Raw beef was a delicacy Evbo hadn't touched since that Ticket event. The chicken was easier. Worse in regards to nausea, in the parkour it required, but it had been easier nonetheless. 

His neighbor, the last one he ever had while at home, he would always talk on and on about how one day, he would prove all of those Pros wrong about them, about Noobs as a whole. There should have been no surprise that he had gone for the beef.

Evbo closed his eyes. He did not want to think of him anymore.

(His neighbor, his only cell-mate left in that cruel place, had looked at him one last time. Just before he fell, his eyes enlightened with both apology and the fiery damnation below.

But Evbo had already forgiven him. He had forgiven him the moment they had met, the moment he took in the faux permanency of missteps, the moment he glanced down to the true finality of the heat that licked at their heels, because what were they meant to have, if not stumbling feet?)

(For only a second, he had thought it was a shame that the body would go to waste, whilst his own hunger threatened to swallow him whole. The calf’s blood had still coated his mouth then.)

 

*

 

Steak was harder under his jaw. It wasn’t smooth like the raw meat Evbo had lived on his whole life, that was still stuck between the gaps of his teeth. Dry was what it was, a stark contrast to what he’s known, slime having covered every meal he’s had for just the cheap price of a one-block jump.

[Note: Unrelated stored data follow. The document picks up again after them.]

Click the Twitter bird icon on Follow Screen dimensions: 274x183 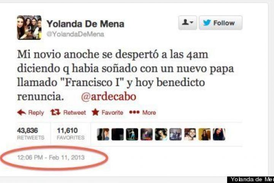tap(207, 22)
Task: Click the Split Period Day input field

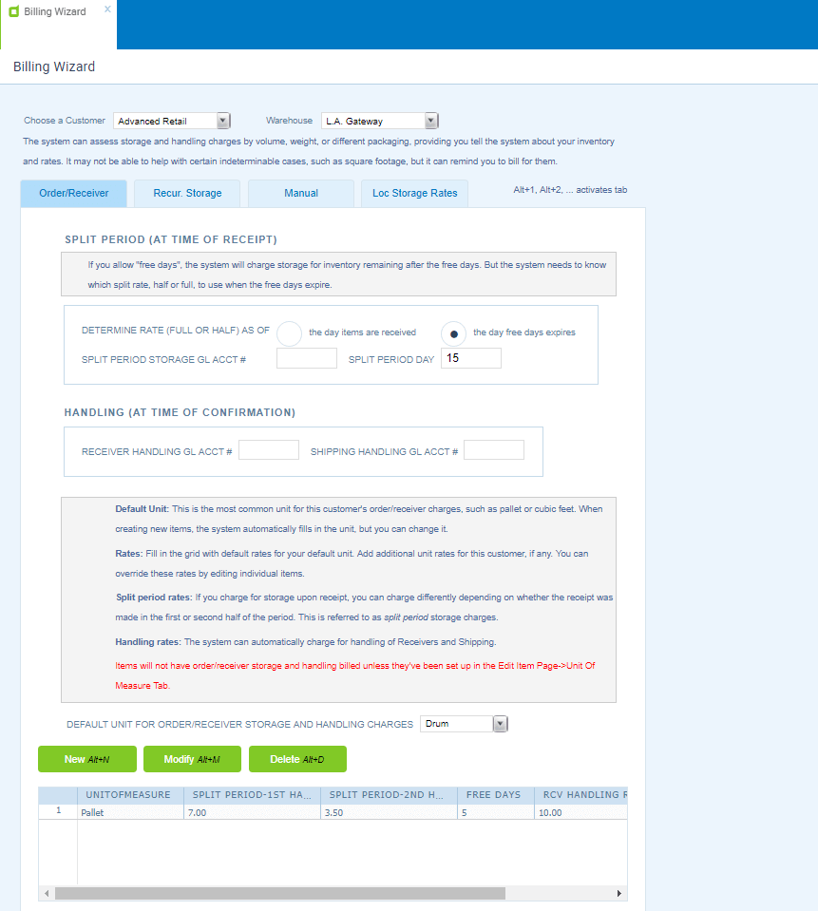Action: coord(470,358)
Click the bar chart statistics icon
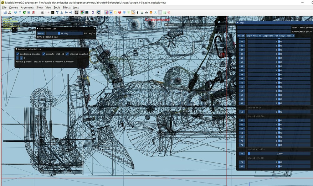Screen dimensions: 313x186 [x=106, y=12]
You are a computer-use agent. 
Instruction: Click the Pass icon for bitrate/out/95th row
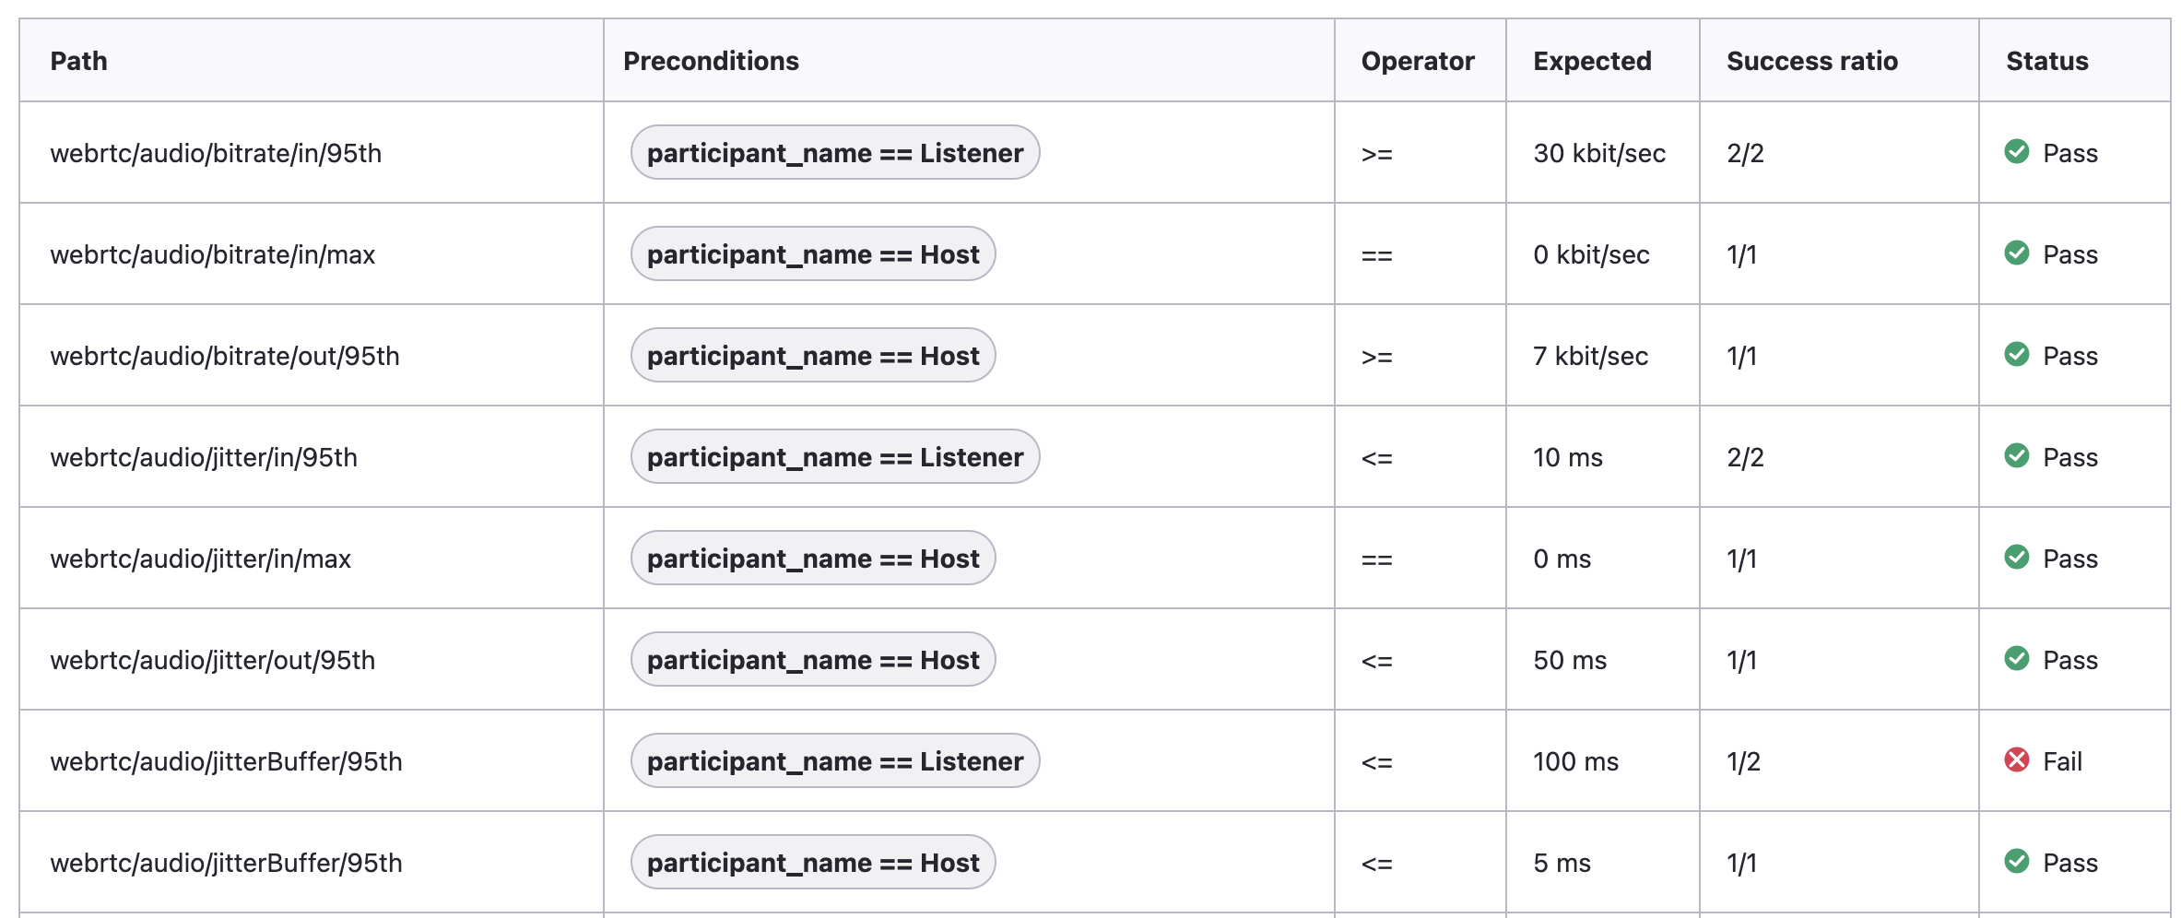[x=2017, y=355]
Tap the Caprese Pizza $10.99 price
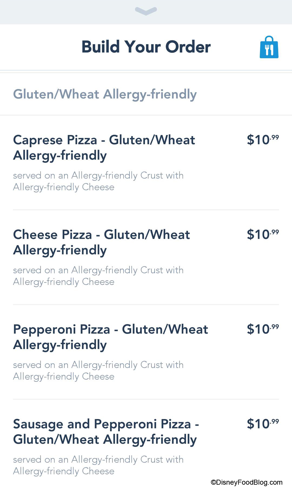The width and height of the screenshot is (292, 487). [x=263, y=140]
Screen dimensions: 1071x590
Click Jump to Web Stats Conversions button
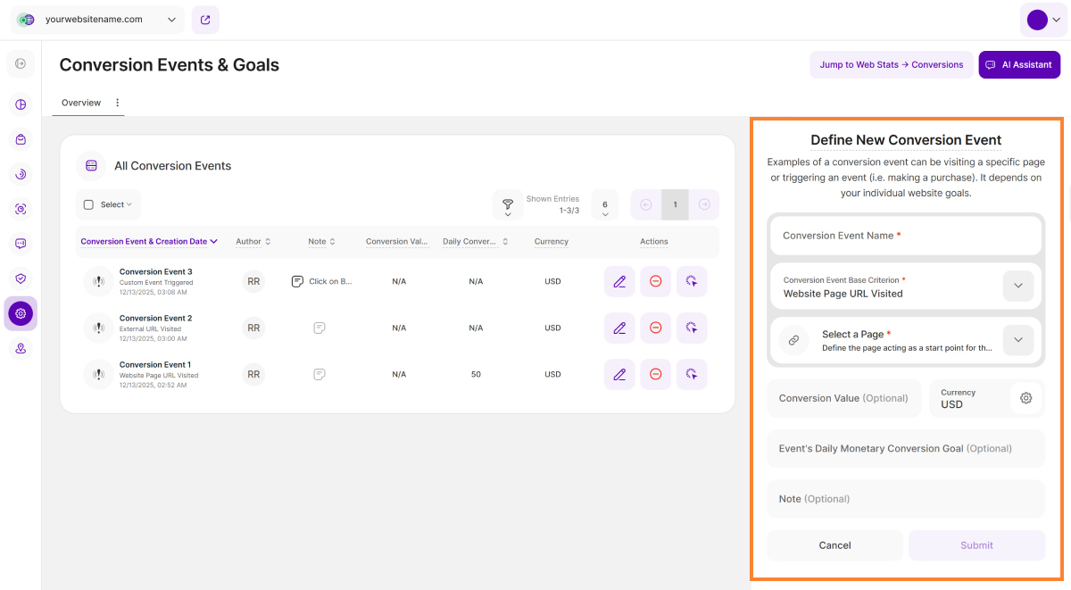(891, 64)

There was no bitterness on his tongue. It was firm though, just as the dead had been, though without any of the challenge the former had required. 

Evbo could not forget every real piece of meat he had stolen and torn apart under his hands and teeth. Without the judgement, without the condemnation made by iron boots.

It is those memories, which serve him as a warning as to why he should not travel through his home layer so often. Not for eventual hunger pangs, not for sore legs, but to save himself from wandering in the pitch dark day, from listening to a creaking door, just to come face-to-face with another Noob, starvation clawing its hold into them both. 

Similarities lived in them all, glassy eyes a common tell of future carrion. Some had their breaths come shallow, on the brink of death, haunting his ears. They all knew what someone like him was looking for. They knew that they could not prevent it, they could not stop what they were to become, in this digestive system the Pros labelled a layer.

No, Evbo much rather preferred it when he was the intended meal, than the eater. Always made his guilt higher and higher, even though the ache in his stomach lessened each time whatever the Pros threw down weren’t enough. They would never be enough. 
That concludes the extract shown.